-- begin Working data --
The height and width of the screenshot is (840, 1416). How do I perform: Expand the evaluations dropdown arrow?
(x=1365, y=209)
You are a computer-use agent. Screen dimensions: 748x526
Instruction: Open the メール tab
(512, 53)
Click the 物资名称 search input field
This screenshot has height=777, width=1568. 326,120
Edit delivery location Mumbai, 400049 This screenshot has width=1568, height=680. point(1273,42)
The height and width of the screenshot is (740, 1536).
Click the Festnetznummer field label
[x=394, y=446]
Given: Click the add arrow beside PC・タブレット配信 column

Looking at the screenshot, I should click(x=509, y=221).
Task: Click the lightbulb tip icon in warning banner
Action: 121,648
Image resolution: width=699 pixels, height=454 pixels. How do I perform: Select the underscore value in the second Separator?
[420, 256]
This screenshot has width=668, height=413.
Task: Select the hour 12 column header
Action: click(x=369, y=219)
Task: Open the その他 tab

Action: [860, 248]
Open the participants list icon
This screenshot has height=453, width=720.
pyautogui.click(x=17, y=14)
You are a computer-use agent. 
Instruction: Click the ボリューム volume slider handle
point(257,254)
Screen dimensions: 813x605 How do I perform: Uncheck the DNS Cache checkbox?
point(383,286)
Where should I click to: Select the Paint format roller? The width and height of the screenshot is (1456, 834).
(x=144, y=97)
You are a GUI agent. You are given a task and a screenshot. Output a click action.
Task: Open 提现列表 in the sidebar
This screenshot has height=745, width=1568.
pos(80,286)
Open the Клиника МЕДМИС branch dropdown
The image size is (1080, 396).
-- end Working data --
• **Aim of the exercise**: Return every one of the records above word for word, with each line kept as it stands.

• **Written response**:
The height and width of the screenshot is (840, 1416). How do I perform: Expand the evaluations dropdown arrow?
(x=1365, y=209)
You are a computer-use agent. Screen dimensions: 748x526
Instruction: Open the メール tab
(512, 53)
Click the 物资名称 search input field
This screenshot has height=777, width=1568. 326,120
Edit delivery location Mumbai, 400049 This screenshot has width=1568, height=680. point(1273,42)
The height and width of the screenshot is (740, 1536).
Click the Festnetznummer field label
[x=394, y=446]
Given: Click the add arrow beside PC・タブレット配信 column

Looking at the screenshot, I should click(x=509, y=221).
Task: Click the lightbulb tip icon in warning banner
Action: 121,648
Image resolution: width=699 pixels, height=454 pixels. How do I perform: Select the underscore value in the second Separator?
[420, 256]
This screenshot has width=668, height=413.
Task: Select the hour 12 column header
Action: click(x=369, y=219)
Task: Open the その他 tab

Action: [860, 248]
Open the participants list icon
This screenshot has height=453, width=720.
pyautogui.click(x=17, y=14)
You are a computer-use agent. 
Instruction: Click the ボリューム volume slider handle
point(257,254)
Screen dimensions: 813x605 How do I perform: Uncheck the DNS Cache checkbox?
point(383,286)
Where should I click to: Select the Paint format roller? The width and height of the screenshot is (1456, 834).
(x=144, y=97)
You are a GUI agent. You are given a task and a screenshot. Output a click action.
Task: Open 提现列表 in the sidebar
This screenshot has height=745, width=1568.
pos(80,286)
Open the Клиника МЕДМИС branch dropdown
The image size is (1080, 396).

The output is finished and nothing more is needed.